§ What you need to do:
The lines below from the one with "The image size" up to and including the one with "Given: Remove the F. Valverde row with x" are what you should set down, exactly and without pictures.

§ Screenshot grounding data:
>>>

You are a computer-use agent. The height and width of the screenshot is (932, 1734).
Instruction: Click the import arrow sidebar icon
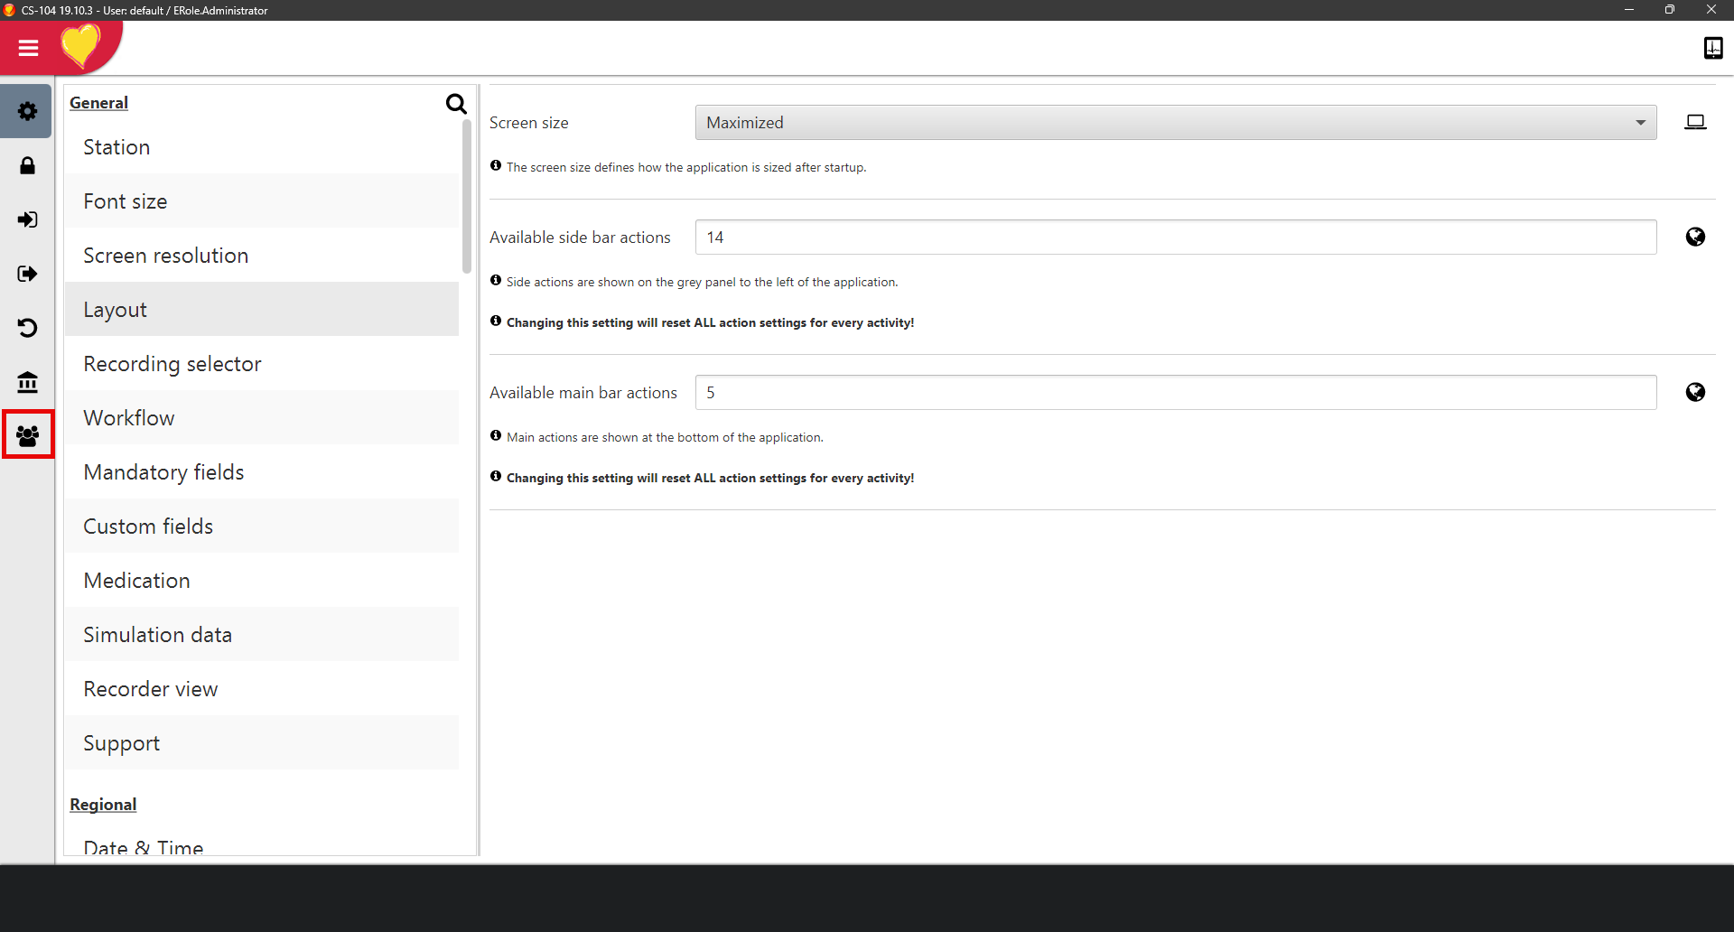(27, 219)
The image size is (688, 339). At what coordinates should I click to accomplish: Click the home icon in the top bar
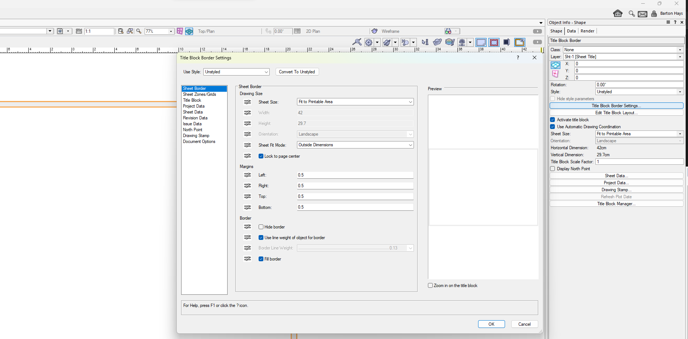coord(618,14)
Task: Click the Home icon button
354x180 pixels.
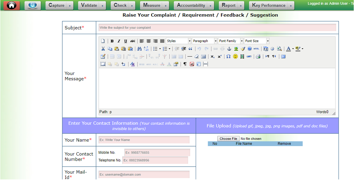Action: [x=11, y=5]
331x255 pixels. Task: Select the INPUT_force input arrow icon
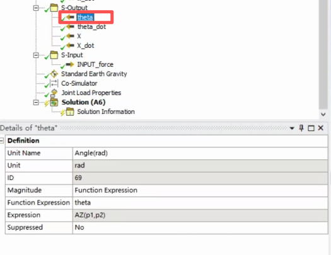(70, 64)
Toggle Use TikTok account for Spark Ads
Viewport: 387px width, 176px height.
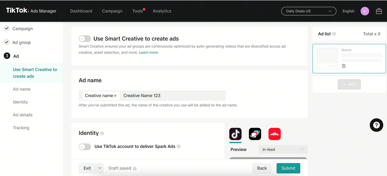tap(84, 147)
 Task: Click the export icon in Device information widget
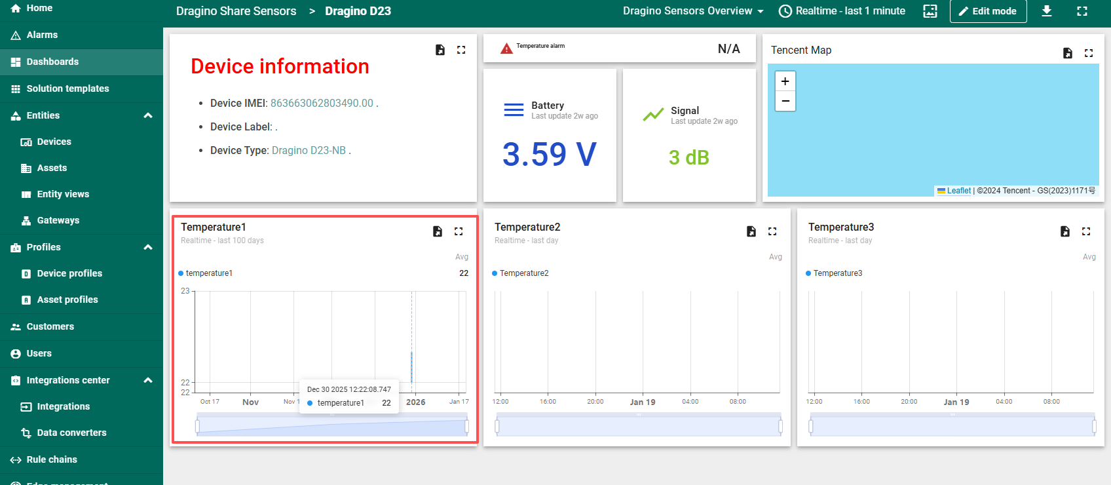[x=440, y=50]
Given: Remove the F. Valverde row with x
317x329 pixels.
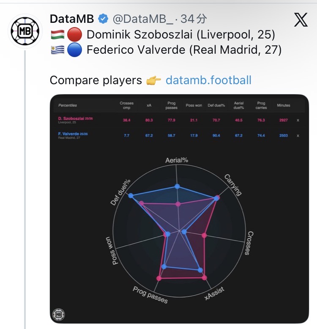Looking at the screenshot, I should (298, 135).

<<<

§ Task solution:
The image size is (688, 339). At what coordinates should I click to accomplish: Click the home icon in the top bar
coord(618,14)
Task: Click the Home icon button
354x180 pixels.
Action: [x=11, y=5]
331x255 pixels. Task: Select the INPUT_force input arrow icon
(70, 64)
Toggle Use TikTok account for Spark Ads
Viewport: 387px width, 176px height.
tap(84, 147)
 Task: Click the export icon in Device information widget
[x=440, y=50]
Given: Remove the F. Valverde row with x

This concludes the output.